WORK TASK: At the line that contains "At what coordinates should I click to accomplish: Switch", begin setting down every line word for word, and stop after the last line of the listing.

--- DATA SECTION ---

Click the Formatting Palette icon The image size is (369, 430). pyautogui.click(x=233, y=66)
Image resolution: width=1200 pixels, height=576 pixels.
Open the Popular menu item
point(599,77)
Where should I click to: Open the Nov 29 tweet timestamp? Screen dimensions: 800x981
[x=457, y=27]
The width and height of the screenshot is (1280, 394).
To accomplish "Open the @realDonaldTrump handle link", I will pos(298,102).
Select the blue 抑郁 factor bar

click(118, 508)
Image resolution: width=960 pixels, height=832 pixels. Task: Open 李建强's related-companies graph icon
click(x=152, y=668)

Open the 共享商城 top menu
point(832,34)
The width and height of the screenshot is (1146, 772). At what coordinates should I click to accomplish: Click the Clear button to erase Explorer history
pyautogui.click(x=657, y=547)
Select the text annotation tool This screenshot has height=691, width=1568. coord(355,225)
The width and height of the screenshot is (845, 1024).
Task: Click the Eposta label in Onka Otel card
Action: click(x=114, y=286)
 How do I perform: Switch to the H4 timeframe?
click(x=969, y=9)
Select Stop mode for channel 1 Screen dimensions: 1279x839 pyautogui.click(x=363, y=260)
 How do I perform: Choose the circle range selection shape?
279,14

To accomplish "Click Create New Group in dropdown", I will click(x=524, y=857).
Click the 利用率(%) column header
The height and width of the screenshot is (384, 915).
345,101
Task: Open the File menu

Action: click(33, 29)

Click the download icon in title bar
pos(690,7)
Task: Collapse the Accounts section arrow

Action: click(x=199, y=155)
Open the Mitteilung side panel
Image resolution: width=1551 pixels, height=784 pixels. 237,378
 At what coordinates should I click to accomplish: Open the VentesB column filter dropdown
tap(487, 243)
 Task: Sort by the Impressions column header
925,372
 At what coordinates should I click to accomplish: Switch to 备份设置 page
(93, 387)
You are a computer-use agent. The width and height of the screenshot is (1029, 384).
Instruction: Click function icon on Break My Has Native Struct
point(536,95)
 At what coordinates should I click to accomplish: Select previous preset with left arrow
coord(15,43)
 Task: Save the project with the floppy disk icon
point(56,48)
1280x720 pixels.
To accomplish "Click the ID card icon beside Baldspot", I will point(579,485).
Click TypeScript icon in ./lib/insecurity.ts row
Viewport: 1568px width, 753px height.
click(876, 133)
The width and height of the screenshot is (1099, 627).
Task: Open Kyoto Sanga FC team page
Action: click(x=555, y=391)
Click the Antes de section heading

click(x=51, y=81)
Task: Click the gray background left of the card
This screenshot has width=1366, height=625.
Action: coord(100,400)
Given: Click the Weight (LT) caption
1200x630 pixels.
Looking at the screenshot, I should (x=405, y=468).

---

RESPONSE:
 At what coordinates should I click to accomplish: Switch to 备份设置 page
(93, 387)
You are a computer-use agent. The width and height of the screenshot is (1029, 384).
Instruction: Click function icon on Break My Has Native Struct
point(536,95)
 At what coordinates should I click to accomplish: Select previous preset with left arrow
coord(15,43)
 Task: Save the project with the floppy disk icon
point(56,48)
1280x720 pixels.
To accomplish "Click the ID card icon beside Baldspot", I will point(579,485).
Click TypeScript icon in ./lib/insecurity.ts row
Viewport: 1568px width, 753px height.
click(876, 133)
The width and height of the screenshot is (1099, 627).
Task: Open Kyoto Sanga FC team page
Action: click(x=555, y=391)
Click the Antes de section heading

click(x=51, y=81)
Task: Click the gray background left of the card
This screenshot has width=1366, height=625.
Action: coord(100,400)
Given: Click the Weight (LT) caption
1200x630 pixels.
Looking at the screenshot, I should (x=405, y=468).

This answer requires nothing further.